**Work request**.
Tally the lines of the listing that contain the string "Open". Give the number and nothing else.

**Given information**.
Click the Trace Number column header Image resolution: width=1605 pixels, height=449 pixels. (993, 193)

* * *

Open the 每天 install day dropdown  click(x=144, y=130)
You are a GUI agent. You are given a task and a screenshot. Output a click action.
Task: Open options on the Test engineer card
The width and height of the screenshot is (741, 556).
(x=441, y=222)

**Expected answer**.
2